§ Task instructions: From the listing below, copy each line that holds "computer".

::::::::::

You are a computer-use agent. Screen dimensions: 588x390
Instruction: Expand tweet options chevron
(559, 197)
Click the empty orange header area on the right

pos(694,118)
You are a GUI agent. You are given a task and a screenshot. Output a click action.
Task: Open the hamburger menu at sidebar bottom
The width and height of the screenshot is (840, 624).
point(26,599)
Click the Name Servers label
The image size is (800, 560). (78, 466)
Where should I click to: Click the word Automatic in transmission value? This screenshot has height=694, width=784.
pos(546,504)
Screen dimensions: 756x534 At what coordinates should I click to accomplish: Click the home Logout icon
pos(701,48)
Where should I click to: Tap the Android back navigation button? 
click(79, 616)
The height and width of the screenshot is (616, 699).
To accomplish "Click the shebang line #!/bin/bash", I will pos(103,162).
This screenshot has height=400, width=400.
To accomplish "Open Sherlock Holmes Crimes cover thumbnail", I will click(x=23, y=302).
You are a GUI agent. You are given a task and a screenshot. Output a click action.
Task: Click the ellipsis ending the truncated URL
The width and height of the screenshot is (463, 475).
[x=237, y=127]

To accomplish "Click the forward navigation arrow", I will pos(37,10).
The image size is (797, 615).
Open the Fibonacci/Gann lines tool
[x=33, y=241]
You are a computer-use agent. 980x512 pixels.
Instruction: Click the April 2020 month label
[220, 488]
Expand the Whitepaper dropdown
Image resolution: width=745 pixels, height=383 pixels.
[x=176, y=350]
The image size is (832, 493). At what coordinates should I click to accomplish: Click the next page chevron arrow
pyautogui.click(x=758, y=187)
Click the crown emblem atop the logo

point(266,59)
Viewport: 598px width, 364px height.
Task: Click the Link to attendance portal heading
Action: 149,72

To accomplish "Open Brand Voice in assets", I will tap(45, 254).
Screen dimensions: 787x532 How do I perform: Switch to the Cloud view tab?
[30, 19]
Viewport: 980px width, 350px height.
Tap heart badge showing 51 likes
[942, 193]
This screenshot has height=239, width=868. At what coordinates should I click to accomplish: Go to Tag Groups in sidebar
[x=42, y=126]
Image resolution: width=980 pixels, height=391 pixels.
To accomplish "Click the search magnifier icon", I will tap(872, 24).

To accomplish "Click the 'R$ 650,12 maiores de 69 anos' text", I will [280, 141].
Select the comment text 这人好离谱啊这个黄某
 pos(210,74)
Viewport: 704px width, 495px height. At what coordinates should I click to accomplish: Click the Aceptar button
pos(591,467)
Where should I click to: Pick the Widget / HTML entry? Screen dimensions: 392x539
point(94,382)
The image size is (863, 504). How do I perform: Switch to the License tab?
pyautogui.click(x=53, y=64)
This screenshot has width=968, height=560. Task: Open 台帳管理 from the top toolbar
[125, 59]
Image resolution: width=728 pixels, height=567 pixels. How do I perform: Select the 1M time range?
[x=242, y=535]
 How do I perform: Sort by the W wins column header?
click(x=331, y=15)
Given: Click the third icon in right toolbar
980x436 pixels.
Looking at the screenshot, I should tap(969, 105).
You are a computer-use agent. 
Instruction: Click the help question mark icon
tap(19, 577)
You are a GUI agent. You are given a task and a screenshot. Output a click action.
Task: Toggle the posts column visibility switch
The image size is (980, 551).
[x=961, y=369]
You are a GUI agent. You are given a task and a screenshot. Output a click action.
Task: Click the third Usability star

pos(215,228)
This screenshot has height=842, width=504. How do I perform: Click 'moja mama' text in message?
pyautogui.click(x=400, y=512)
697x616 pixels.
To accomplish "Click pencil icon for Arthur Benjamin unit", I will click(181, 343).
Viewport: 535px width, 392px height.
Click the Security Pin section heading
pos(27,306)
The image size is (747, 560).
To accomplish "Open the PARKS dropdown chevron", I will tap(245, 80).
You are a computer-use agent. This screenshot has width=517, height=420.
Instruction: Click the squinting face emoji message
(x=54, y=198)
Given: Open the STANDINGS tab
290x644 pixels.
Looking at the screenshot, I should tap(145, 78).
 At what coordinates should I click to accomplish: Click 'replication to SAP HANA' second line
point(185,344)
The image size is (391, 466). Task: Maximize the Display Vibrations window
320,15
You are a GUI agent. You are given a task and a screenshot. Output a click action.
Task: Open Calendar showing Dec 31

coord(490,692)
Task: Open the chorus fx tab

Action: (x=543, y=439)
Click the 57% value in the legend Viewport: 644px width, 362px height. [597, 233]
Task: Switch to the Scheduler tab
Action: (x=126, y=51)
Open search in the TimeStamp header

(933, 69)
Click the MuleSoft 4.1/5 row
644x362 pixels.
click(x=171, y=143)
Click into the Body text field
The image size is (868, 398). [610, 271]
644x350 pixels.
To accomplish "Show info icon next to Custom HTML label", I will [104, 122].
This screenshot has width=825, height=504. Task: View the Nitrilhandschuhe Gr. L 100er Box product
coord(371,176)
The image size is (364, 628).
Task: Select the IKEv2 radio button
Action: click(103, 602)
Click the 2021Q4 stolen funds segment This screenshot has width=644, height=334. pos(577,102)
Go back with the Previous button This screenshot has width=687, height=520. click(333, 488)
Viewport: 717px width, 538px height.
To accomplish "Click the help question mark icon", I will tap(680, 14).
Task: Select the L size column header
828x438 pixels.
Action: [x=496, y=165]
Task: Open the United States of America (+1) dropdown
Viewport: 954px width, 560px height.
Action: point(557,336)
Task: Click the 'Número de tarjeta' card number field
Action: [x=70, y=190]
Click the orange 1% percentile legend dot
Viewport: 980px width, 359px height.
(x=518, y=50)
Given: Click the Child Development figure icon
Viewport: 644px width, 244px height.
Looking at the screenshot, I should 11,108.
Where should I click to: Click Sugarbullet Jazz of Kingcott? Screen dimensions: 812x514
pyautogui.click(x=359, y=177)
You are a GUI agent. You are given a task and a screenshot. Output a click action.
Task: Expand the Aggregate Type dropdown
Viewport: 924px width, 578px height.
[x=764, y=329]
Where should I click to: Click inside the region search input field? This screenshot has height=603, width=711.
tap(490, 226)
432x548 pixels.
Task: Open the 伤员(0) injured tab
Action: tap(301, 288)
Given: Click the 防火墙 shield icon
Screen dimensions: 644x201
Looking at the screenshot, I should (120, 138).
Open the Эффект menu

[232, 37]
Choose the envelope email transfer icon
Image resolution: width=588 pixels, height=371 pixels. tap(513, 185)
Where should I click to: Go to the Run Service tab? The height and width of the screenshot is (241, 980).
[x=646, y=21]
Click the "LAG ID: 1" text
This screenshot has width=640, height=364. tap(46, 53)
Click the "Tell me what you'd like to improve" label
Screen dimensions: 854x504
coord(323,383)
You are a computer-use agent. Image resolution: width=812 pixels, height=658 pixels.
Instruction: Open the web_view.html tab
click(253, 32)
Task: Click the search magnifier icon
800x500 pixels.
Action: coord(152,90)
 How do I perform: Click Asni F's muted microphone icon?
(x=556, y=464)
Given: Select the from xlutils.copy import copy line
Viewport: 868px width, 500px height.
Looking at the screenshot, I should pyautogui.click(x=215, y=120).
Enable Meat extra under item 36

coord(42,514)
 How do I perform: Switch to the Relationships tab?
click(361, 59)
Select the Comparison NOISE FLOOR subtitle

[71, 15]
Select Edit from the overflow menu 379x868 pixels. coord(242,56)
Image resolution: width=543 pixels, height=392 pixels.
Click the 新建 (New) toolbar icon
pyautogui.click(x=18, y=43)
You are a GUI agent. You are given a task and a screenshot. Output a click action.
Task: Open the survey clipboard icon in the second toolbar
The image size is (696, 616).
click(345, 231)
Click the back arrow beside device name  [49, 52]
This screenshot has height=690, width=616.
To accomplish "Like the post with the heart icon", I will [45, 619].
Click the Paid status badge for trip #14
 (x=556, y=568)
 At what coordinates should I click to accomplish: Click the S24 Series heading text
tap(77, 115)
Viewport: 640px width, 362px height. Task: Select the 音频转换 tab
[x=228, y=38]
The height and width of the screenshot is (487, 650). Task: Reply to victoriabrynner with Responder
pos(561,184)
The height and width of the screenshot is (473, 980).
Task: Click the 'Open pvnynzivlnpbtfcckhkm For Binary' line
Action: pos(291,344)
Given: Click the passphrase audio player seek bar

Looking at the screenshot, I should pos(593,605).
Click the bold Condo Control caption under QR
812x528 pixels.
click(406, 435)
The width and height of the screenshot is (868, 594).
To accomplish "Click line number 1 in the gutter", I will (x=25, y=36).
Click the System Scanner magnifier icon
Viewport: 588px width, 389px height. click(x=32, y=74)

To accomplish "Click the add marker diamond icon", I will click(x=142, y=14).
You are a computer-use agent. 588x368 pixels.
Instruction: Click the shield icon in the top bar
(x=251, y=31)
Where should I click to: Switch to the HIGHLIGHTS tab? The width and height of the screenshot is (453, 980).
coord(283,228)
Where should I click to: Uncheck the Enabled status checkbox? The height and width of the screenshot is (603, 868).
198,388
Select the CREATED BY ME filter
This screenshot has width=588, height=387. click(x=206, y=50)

::::::::::

§ Task result:
You are a computer-use agent. Screen dimensions: 588x390
You are a computer-use agent. 980x512 pixels.
You are a computer-use agent. 
You are a computer-use agent. This screenshot has width=517, height=420.
You are a computer-use agent. Image resolution: width=812 pixels, height=658 pixels.
You are a computer-use agent. 588x368 pixels.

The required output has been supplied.